On August 7, 2025, OpenAI released GPT-5, the long-awaited successor to the GPT-4 family. GPT-5 was launched as a unified system rather than a single model: a fast "main" model handles most queries, a deeper "thinking" model handles harder problems, and a real-time router decides which to invoke based on conversation type, complexity, tool needs, and explicit user intent. GPT-5 was made available across all ChatGPT tiers, with paying subscribers receiving higher usage limits and Pro users getting access to GPT-5 Pro (extended reasoning). [18]
Reported GPT-5 benchmarks at launch included 94.6 percent on AIME 2025 (mathematics) without external tools, 74.9 percent on SWE-bench Verified (real-world coding), 88 percent on Aider Polyglot (multilingual coding), 84.2 percent on MMMU (multimodal understanding), and 46.2 percent on HealthBench Hard. [18]
GPT-4 had approximately a 29-month lifespan as a flagship-tier model in ChatGPT (March 2023 to August 2025), and remains the longest-lived branding within the GPT product line. OpenAI deprecated the original GPT-4 (8K and 32K variants) on June 6, 2025 in favor of GPT-4 Turbo and later GPT-4o. The GPT-4 endpoints in the API were progressively sunset. [20]
On October 14, 2025, OpenAI announced that GPT-4o, GPT-4.1, GPT-4.1 mini, and o4-mini would be retired from ChatGPT on February 13, 2026, with traffic routed to the closest GPT-5 equivalents (GPT-5 Instant, GPT-5 Thinking, GPT-5 Pro).
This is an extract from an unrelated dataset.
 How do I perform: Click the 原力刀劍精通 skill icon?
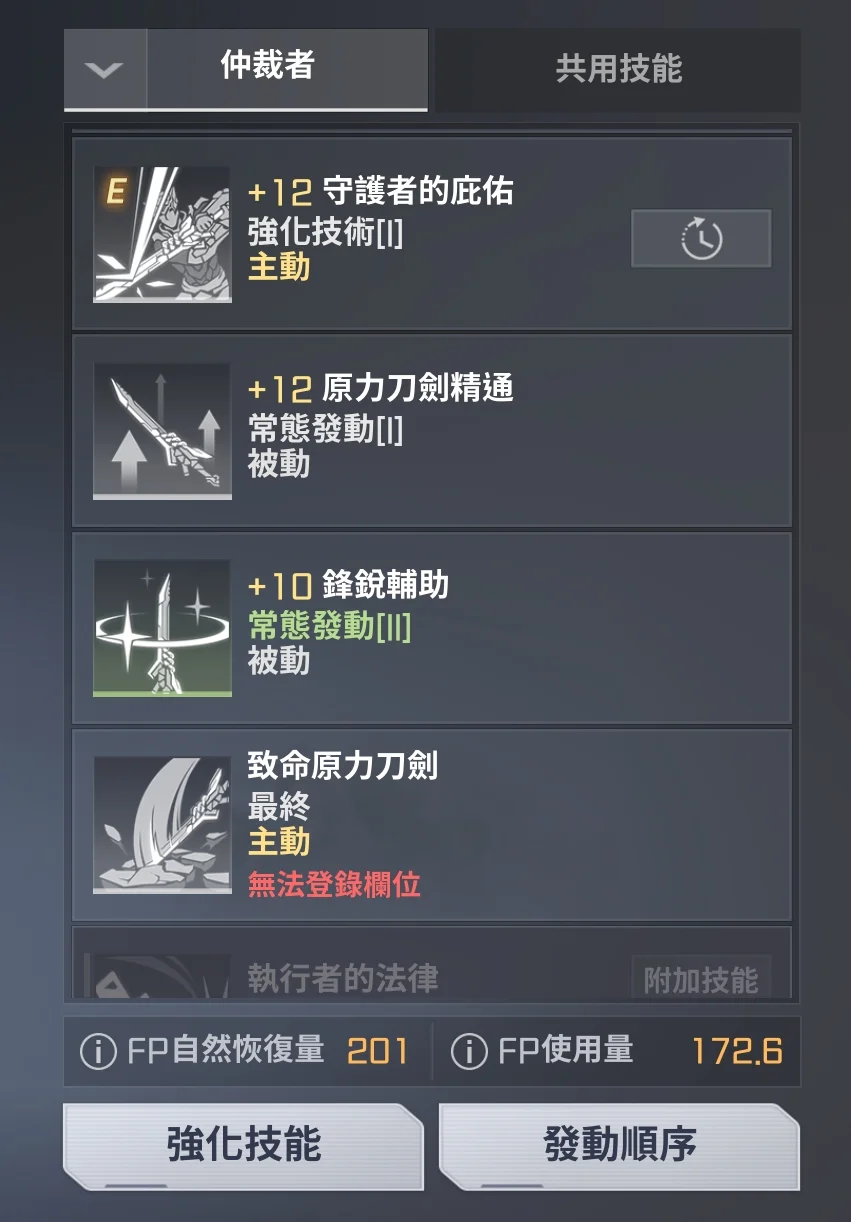[x=163, y=431]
The API status of GPT-4o was unchanged at that time. After user backlash from people who preferred GPT-4o's voice and conversational style, OpenAI temporarily restored 4o for ChatGPT Plus subscribers in late 2025 before reaffirming the February 2026 retirement date. [20]
GPT-4 is widely considered the model that turned generative AI from a curiosity into general-purpose infrastructure. Its launch coincided with the moment ChatGPT became the fastest-growing consumer application in history (100 million monthly users by January 2023, two months after launch), and GPT-4 was the first model that gave that consumer interest a clear professional-grade backbone. The model's bar exam performance, its rapid integration into Microsoft's product line, the Be My Eyes accessibility partnership, and the ARC autonomous-replication evaluation all became canonical reference points in subsequent AI policy debates.
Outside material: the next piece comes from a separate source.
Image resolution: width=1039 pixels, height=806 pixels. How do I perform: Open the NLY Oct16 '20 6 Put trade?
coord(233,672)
The model also reshaped how the field communicates. The GPT-4 Technical Report's refusal to disclose architecture set the template for later closed releases (Claude 3, Gemini 1.5, GPT-4o), and the corresponding system card made detailed safety evaluation public norm rather than private practice. The Semianalysis leak of architectural details in July 2023 and the persistence of the 1.76-trillion-parameter MoE rumor demonstrated that closed models could not fully resist information disclosure even when the developer chose silence.
For a period of roughly 18 months between March 2023 and the second half of 2024, "GPT-4" was effectively shorthand for "frontier AI capability," a status it ceded gradually to Claude 3 Opus, Gemini 1.5 Pro, GPT-4o, the o-series, GPT-4.1, and finally GPT-5. By the time the original GPT-4 was retired from ChatGPT in 2025, virtually every Fortune 500 company, every major productivity suite, and every leading consumer device had been touched by the model or one of its descendants.